Two lines in the listing below mark the span: one contains "أحمد عبدالعزيز (90, 178)" and one contains "Image resolution: width=2576, height=1449.". Reproduce both of them and everything between, exactly.

>>

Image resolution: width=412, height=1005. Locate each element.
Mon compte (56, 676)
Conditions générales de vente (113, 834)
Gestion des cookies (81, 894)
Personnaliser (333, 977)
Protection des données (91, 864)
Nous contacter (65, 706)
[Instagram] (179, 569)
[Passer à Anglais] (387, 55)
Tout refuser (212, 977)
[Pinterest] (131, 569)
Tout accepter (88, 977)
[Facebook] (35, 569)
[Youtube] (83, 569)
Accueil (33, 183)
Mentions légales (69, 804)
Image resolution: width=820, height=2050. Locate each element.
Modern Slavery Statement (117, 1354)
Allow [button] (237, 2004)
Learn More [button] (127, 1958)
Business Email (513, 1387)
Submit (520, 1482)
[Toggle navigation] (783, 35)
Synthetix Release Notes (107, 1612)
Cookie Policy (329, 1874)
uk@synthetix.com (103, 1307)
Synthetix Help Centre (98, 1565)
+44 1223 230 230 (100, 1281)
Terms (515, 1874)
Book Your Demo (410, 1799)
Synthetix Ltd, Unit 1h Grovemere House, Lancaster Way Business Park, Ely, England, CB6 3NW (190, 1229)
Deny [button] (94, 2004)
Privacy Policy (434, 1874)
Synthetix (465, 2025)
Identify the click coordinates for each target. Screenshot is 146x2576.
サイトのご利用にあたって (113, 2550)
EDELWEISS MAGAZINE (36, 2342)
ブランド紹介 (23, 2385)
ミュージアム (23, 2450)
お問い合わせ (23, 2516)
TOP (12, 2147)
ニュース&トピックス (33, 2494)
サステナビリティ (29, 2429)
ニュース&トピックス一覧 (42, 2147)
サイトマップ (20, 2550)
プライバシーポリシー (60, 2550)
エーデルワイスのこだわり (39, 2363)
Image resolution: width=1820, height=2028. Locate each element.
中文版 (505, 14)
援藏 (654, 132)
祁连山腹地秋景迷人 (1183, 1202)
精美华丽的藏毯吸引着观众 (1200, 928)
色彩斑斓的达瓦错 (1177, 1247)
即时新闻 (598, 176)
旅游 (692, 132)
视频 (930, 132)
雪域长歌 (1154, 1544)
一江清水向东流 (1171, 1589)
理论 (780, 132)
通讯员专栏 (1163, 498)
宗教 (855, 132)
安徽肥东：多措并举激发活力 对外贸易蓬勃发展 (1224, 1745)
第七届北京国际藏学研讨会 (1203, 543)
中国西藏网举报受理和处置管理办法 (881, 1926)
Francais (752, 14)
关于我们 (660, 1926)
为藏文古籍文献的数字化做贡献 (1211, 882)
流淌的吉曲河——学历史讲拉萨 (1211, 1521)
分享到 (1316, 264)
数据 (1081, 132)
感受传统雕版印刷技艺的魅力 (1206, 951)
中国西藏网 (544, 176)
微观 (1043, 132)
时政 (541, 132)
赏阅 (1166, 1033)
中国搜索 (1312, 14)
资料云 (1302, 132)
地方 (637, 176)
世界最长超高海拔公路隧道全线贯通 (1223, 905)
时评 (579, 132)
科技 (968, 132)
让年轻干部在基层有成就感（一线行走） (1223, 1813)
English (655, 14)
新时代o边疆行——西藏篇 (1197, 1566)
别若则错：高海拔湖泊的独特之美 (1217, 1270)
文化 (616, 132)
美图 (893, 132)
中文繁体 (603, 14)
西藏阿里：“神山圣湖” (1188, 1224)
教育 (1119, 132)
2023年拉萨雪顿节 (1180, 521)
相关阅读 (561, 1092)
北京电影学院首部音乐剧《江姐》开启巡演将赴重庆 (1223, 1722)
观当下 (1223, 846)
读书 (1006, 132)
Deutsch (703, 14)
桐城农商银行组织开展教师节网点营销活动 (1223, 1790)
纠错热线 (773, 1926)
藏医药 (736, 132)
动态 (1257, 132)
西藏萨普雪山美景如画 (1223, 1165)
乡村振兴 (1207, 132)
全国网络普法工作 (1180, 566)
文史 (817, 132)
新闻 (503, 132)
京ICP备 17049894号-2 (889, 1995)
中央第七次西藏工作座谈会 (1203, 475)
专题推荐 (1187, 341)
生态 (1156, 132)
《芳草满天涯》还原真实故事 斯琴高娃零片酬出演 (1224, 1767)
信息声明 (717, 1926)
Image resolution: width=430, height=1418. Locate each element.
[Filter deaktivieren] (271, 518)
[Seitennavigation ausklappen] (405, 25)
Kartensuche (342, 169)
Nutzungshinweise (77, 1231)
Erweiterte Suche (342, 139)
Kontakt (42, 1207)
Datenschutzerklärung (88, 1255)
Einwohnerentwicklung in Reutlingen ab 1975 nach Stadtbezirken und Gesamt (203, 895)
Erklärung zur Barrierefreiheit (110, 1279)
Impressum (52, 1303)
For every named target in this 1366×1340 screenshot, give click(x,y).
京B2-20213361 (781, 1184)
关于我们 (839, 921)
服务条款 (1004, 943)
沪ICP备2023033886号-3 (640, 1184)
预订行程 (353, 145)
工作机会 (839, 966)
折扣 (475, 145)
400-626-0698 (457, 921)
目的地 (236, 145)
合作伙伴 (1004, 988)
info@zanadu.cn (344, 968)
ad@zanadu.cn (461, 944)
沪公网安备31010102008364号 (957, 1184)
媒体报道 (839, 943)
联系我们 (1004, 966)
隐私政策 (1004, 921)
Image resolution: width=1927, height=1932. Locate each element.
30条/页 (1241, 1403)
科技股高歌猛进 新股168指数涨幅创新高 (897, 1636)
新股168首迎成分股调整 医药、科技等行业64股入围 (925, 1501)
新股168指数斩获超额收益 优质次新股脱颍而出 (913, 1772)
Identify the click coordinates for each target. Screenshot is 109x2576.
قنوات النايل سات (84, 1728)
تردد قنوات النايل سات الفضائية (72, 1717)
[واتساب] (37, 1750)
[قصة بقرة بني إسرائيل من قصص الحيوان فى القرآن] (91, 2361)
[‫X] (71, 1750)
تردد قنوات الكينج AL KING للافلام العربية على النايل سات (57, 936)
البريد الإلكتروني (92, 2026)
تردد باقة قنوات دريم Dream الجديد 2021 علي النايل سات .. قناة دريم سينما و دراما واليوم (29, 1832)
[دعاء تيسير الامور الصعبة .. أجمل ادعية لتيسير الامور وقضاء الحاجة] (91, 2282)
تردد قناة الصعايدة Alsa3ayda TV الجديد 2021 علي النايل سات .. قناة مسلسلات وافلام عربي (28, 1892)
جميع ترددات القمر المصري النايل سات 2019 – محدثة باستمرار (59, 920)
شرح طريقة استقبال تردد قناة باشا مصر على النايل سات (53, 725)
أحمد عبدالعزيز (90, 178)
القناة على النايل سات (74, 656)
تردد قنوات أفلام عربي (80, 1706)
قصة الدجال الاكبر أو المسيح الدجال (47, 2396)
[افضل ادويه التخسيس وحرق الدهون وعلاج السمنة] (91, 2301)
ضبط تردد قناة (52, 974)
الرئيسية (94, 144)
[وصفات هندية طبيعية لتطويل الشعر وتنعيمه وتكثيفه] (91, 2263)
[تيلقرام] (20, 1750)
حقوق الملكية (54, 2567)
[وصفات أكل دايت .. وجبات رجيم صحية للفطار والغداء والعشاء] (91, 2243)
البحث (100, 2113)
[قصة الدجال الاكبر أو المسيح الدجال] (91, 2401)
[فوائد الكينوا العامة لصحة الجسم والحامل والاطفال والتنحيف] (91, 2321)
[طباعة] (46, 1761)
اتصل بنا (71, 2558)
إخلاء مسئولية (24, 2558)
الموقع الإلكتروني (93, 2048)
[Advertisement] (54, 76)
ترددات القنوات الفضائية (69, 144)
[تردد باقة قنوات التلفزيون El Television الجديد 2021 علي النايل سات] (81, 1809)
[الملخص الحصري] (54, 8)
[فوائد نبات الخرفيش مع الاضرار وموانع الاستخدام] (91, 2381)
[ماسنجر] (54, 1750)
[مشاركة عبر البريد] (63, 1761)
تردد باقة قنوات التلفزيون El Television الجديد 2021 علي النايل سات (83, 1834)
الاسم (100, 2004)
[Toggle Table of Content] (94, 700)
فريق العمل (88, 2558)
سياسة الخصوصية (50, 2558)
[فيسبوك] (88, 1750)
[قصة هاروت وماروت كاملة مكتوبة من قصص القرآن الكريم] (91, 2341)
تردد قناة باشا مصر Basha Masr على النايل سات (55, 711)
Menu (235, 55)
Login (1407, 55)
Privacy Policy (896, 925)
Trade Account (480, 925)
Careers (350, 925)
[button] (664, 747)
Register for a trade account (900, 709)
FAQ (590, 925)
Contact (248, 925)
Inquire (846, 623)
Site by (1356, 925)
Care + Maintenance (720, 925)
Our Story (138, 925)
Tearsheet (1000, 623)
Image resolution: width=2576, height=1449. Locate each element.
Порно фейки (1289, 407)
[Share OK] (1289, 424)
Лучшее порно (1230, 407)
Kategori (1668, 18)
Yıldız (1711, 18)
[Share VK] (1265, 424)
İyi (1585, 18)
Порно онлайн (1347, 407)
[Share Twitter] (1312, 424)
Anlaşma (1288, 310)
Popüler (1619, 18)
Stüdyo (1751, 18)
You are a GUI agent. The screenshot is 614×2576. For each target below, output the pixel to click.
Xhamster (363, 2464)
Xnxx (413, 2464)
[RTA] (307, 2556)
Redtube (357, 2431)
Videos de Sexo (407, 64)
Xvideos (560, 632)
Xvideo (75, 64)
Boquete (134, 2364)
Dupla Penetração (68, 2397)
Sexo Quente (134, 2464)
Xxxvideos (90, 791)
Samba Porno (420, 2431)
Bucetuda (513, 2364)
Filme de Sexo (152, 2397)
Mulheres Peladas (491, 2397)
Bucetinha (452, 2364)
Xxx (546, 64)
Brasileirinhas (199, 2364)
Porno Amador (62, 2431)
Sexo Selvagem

<<

**Completed exercise:**
أحمد عبدالعزيز (90, 178)
القناة على النايل سات (74, 656)
تردد قنوات أفلام عربي (80, 1706)
قصة الدجال الاكبر أو المسيح الدجال (47, 2396)
[افضل ادويه التخسيس وحرق الدهون وعلاج السمنة] (91, 2301)
ضبط تردد قناة (52, 974)
الرئيسية (94, 144)
[وصفات هندية طبيعية لتطويل الشعر وتنعيمه وتكثيفه] (91, 2263)
[تيلقرام] (20, 1750)
حقوق الملكية (54, 2567)
[وصفات أكل دايت .. وجبات رجيم صحية للفطار والغداء والعشاء] (91, 2243)
البحث (100, 2113)
[قصة الدجال الاكبر أو المسيح الدجال] (91, 2401)
[فوائد الكينوا العامة لصحة الجسم والحامل والاطفال والتنحيف] (91, 2321)
[طباعة] (46, 1761)
اتصل بنا (71, 2558)
إخلاء مسئولية (24, 2558)
الموقع الإلكتروني (93, 2048)
[Advertisement] (54, 76)
ترددات القنوات الفضائية (69, 144)
[تردد باقة قنوات التلفزيون El Television الجديد 2021 علي النايل سات] (81, 1809)
[الملخص الحصري] (54, 8)
[فوائد نبات الخرفيش مع الاضرار وموانع الاستخدام] (91, 2381)
[ماسنجر] (54, 1750)
[مشاركة عبر البريد] (63, 1761)
تردد باقة قنوات التلفزيون El Television الجديد 2021 علي النايل سات (83, 1834)
الاسم (100, 2004)
[Toggle Table of Content] (94, 700)
فريق العمل (88, 2558)
سياسة الخصوصية (50, 2558)
[فيسبوك] (88, 1750)
[قصة هاروت وماروت كاملة مكتوبة من قصص القرآن الكريم] (91, 2341)
تردد قناة باشا مصر Basha Masr على النايل سات (55, 711)
Menu (235, 55)
Login (1407, 55)
Privacy Policy (896, 925)
Trade Account (480, 925)
Careers (350, 925)
[button] (664, 747)
Register for a trade account (900, 709)
FAQ (590, 925)
Contact (248, 925)
Inquire (846, 623)
Site by (1356, 925)
Care + Maintenance (720, 925)
Our Story (138, 925)
Tearsheet (1000, 623)
Image resolution: width=2576, height=1449. Locate each element.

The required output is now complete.